Brian Ferriso, director of the Portland Art Museum, said 2022 attendance is about half what it was before the pandemic, despite two major exhibitions and conservative projections.

“Our organizations, big and small, are struggling to get back on track after the pandemic. Oregon experienced some of the longest pandemic-related shutdowns in the country,” he said at a committee hearing.

Ferriso acknowledged that downtown Portland, the scene of racial justice protests and the target of vandalism for weeks in 2020, poses a particular challenge for the museum and other prominent institutions.

“We know that many workers and their families have yet to return to downtown Portland,” he said. “Let me assure you that we are doing everything we can to be part of the solution.”

As with the 2020 allocation, a small group of organizations would share $11.8 million: Oregon Shakespeare Festival in Ashland, $5.1 million; Oregon Symphony, $1.9 million; Portland Art Museum, $1.5 million; Portland Center Stage and Portland Opera, $949,375 each; High Desert Museum in Bend, $759,500; and Oregon Ballet Theater, $683,550. (Excludes the 2020 recipients Metro, which had operated the Portland Center for the Performing Arts, and the Pendleton Roundup.)

All but two are based in Portland.
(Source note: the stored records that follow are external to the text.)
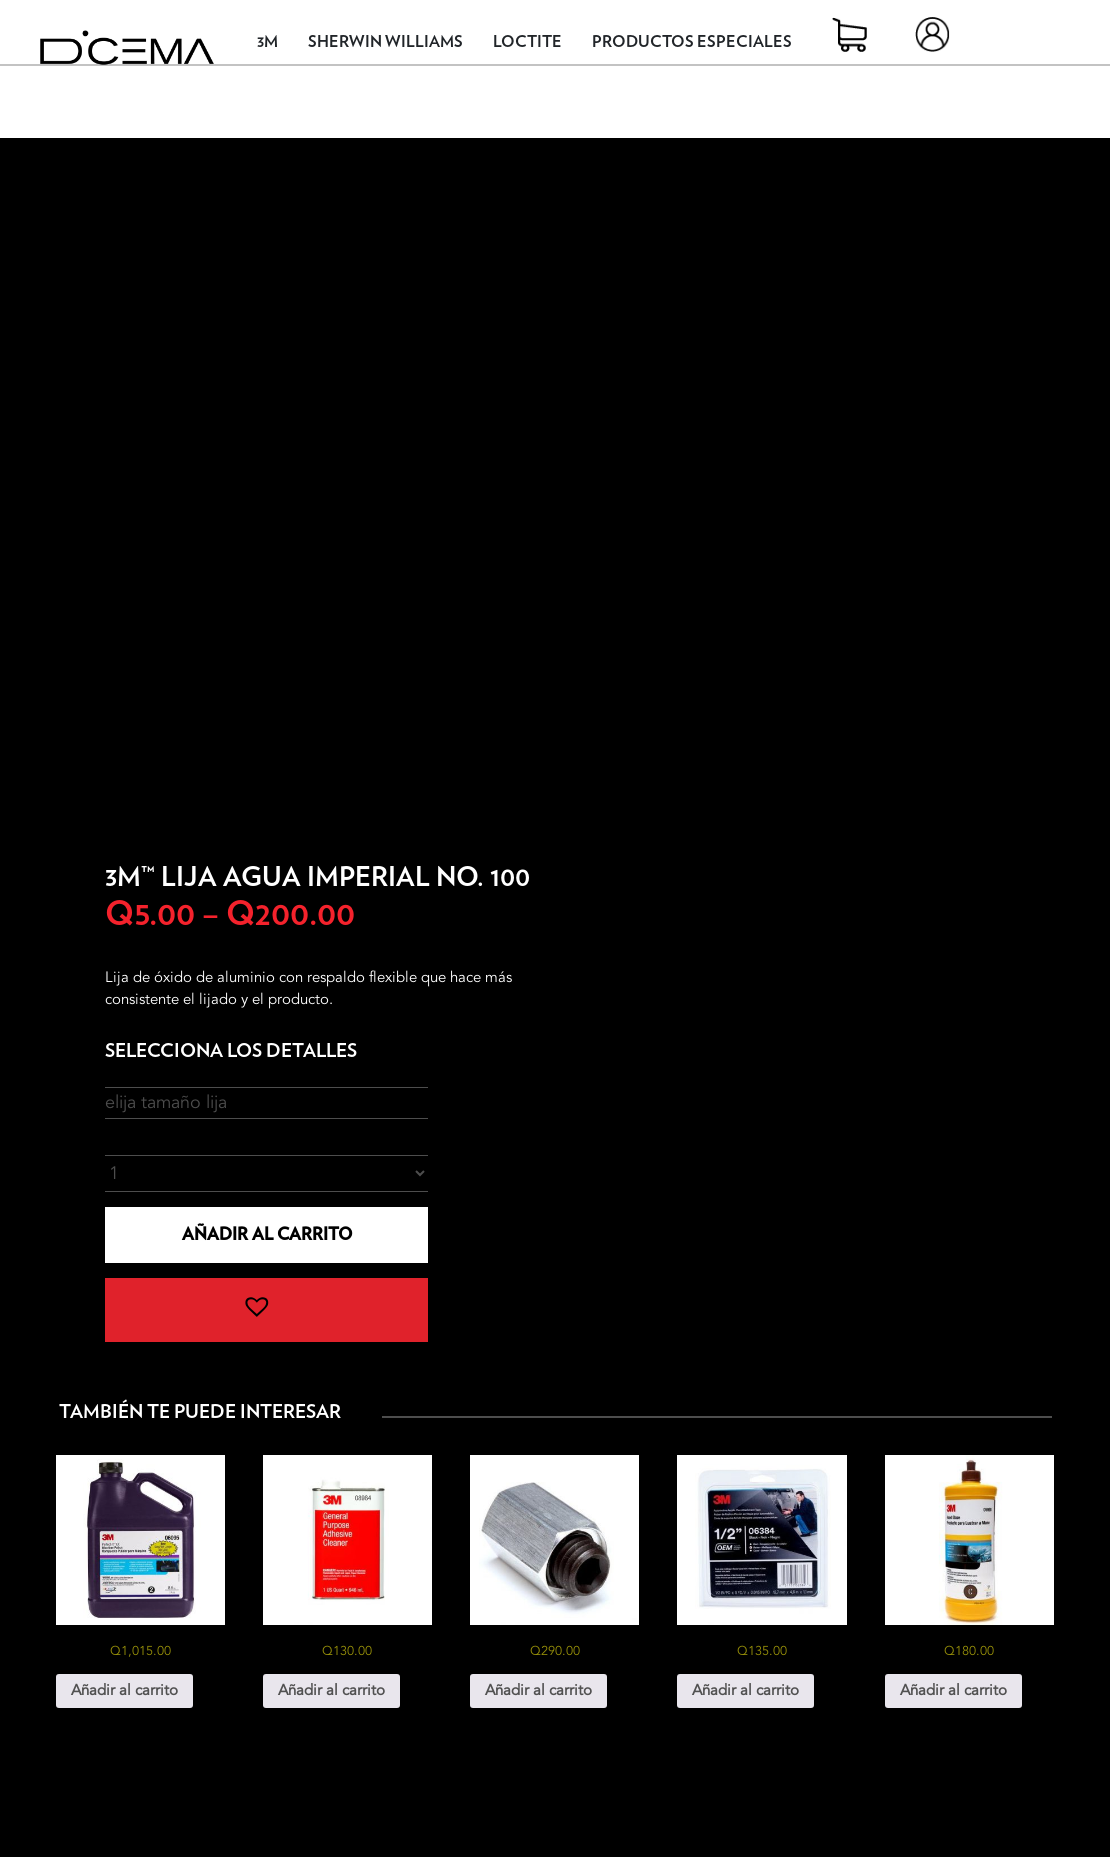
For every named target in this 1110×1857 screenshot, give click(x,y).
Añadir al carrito (267, 1234)
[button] (266, 1310)
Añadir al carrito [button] (124, 1690)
The Portland Art Museum received no money in its first round in 2020, but lawmakers later added some organizations and venues to its original list.

An additional $10.7 million would be split across 77 named venues. In the 2020 allocation, approximately 80 venues shared $9.7 million; 41 of them in the Portland area received a total of $6.3 million.

The total bill calls for $9.6 million to be distributed outside of the greater Portland area.

The 2020 allocation was approved by the Legislative Emergency Committee, which meets between sessions of the entire Legislature, leaving cultural coalitions in Oregon’s 36 counties to distribute the remaining $26 million.

Ginger Savage, a board member of the Cultural Advocacy Coalition of Oregon, said a recent announcement by the Oregon Shakespeare Festival about major staff cuts and production cuts could anticipate what lies ahead for smaller organizations without government aid.

“I have no doubt that by supporting the arts, we are supporting Main Street and all of the various businesses that are associated with the arts,” said Rep. Greg Smith, a Heppner Republican, an economic development adviser and a co-sponsor.

Ferriso mentioned a 2017 study by Americans for the Arts that found that the activities of cultural nonprofits in Portland generated $330 million in ancillary profits annually, nearly 10 times the national median of $35.8 million. dollars for a metropolitan area.

Rep. Rob Nosse, D-Portland, is co-sponsor and organizer of the Arts and Culture Caucus in the Legislature. He said economic losses in Oregon’s creative sector from the pandemic totaled $1.6 billion.

“This loss was compounded by the fact that audiences are still slow to return to their pre-pandemic numbers. Even now that restrictions are lifted, venues are still not seeing audiences in the numbers they are used to,” said Nosse.

“The number of visitors is developing in the right direction. But if we don’t provide a lifeline of support, I believe we risk losing some of our most important heritage sites in our state.”